Immerhin befehdete man sich ja innerhalb dieser Stammesgesellschaften nicht wahllos, man wußte, mit wem man und warum Stunk hatte :) Und man wusste auch die soziale Stellung jedes einzelnen (Sklave/Unfreier, Halbfreier, Freier, Krieger in Gefolgschaft, Krieger außerhalb einer Gefolgschaft ("Recke"), welcher Sippe zugehörig, welche Position in der Sippe, welche Position hat diese oder jene Sippe insgesamt)
Stimmt. Fehde oder Friede wurden ganz selbstsüchtig gewählt. Was ist gefährlicher, was bringt größere Vorteile? Die von Dir genannten "Klassen" sind übrigens erst für viel spätere Zeiten belegt.

Was die Kurzlebigkeit der völkerwanderungszeitlichen Großverbände betrifft, so waren ja einige eben nicht kurzlebig, sondern wurden zu recht langlebigen Machtfaktoren (woher sollten auch sonst die "deutschen Stämme" wie Sachsen, Franken, Alemannen usw. kommen)

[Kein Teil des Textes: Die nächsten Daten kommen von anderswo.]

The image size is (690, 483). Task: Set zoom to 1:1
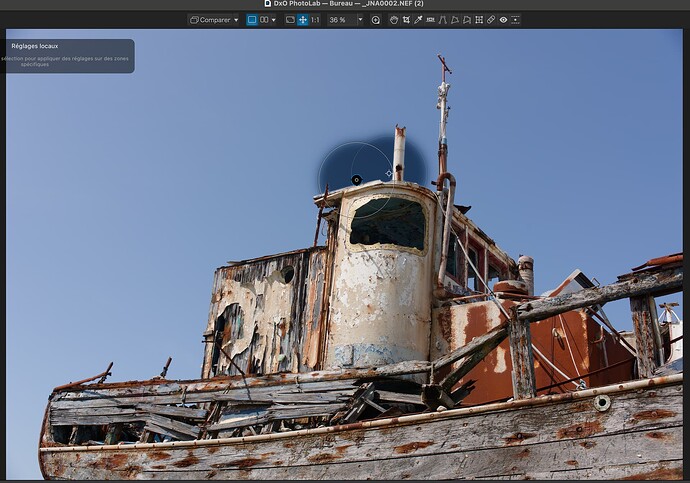pyautogui.click(x=315, y=20)
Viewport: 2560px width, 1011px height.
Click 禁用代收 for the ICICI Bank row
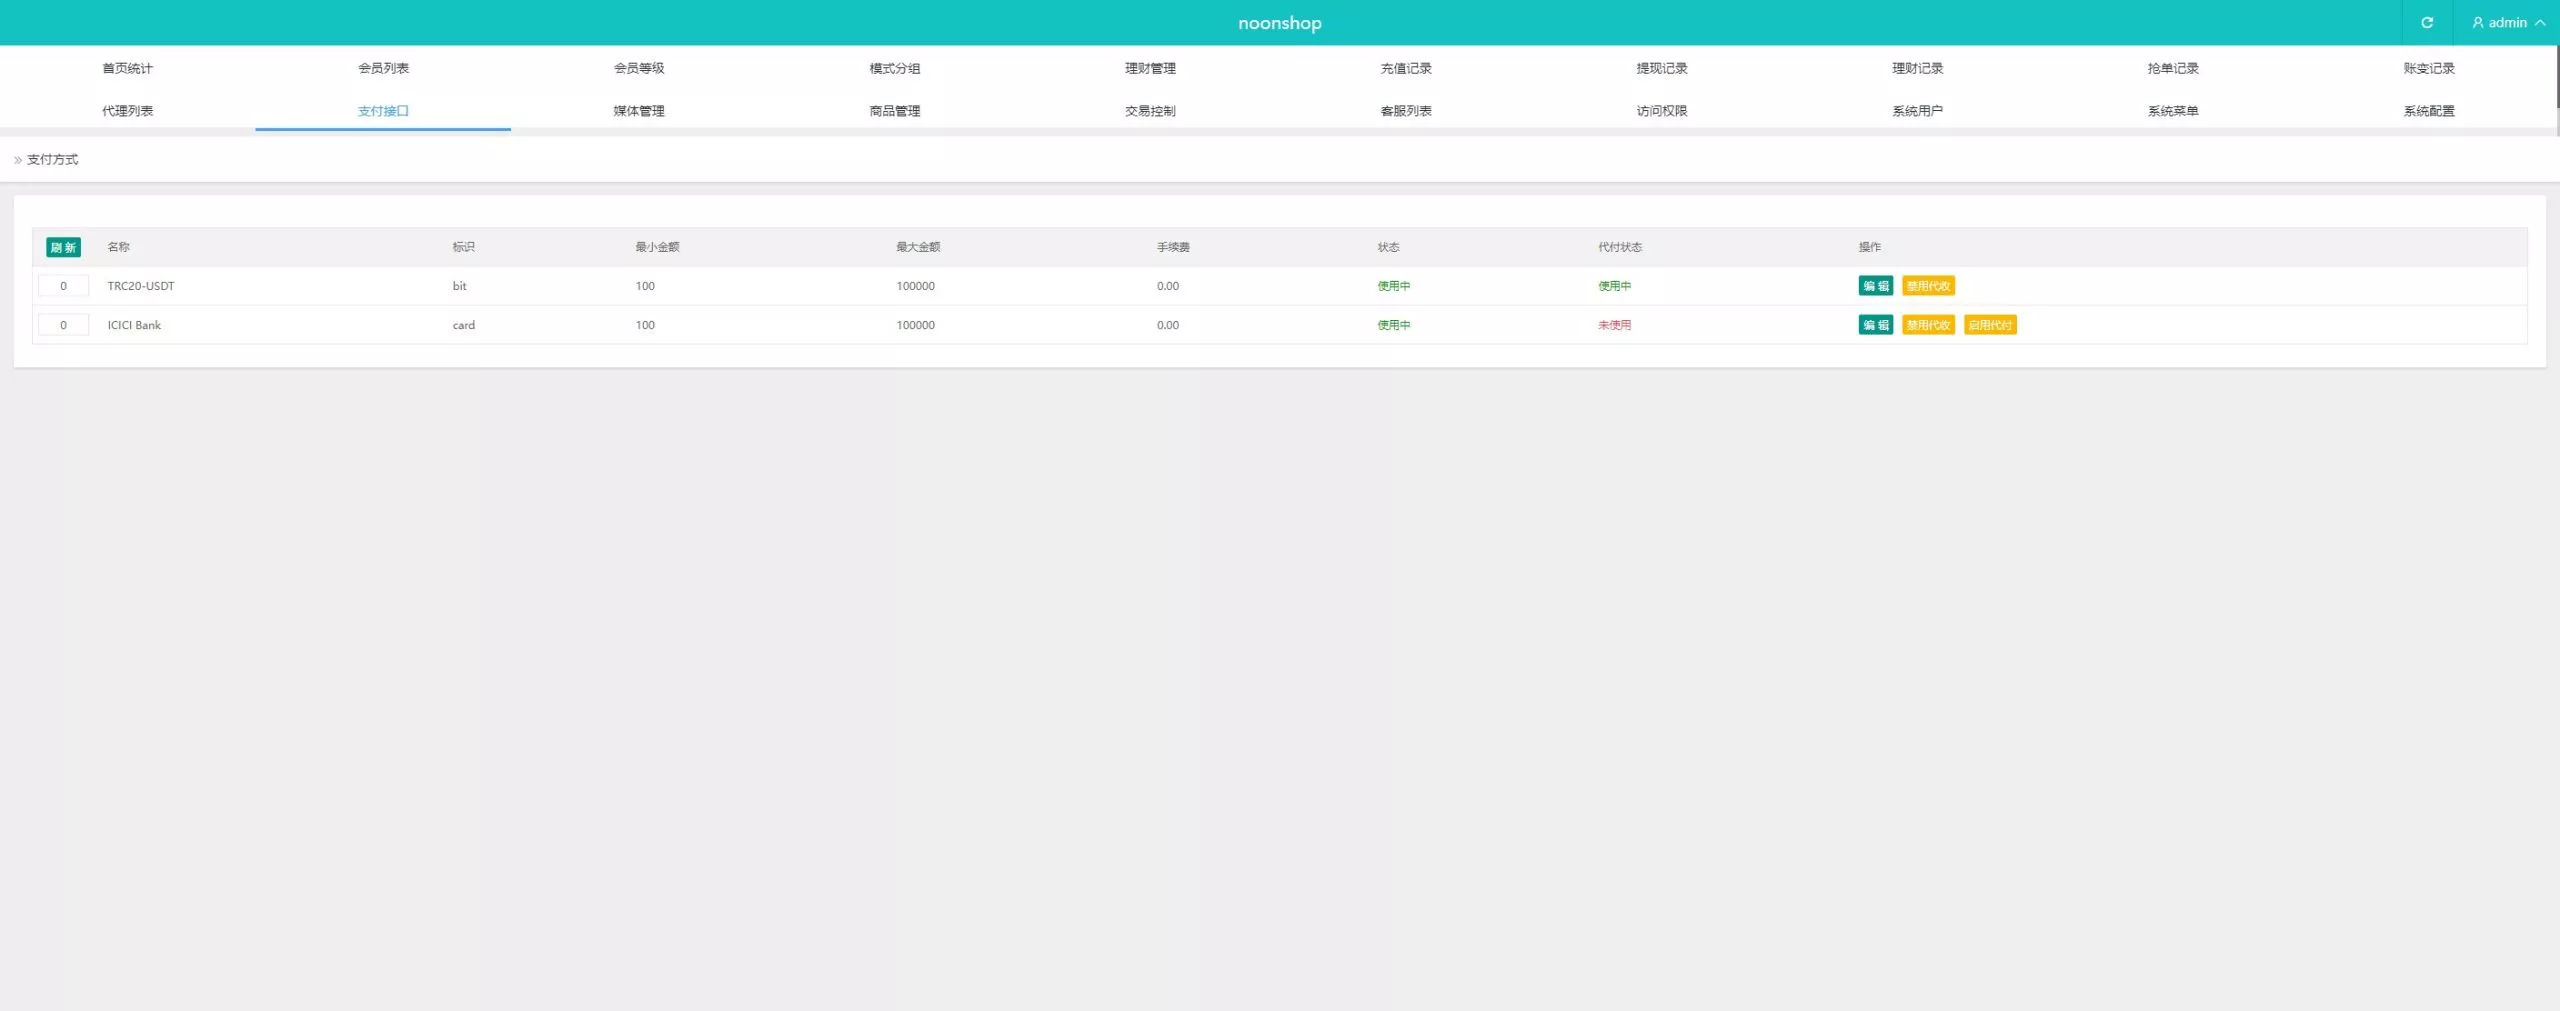coord(1928,325)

Gerade die Genese der Franken ist ein Beleg für die These von der Auflösung der Stammesgesellschaften und der Entwicklung einer Gesellschaft, die auf dem Prinzip "Befehl und Gehorsam" beruhte. Solange es Beute zu verteilen gab, blieben die "Raubgierigen" beisammen. Bis sie aus dem neu entstehenden Gesellschaftssystem nicht mehr rauskamen, ohne ihre eigene Existenz auf´s Spiel zu setzen. Gut funktionierende Systeme fordern nichts mehr als Anpassung an Systeme.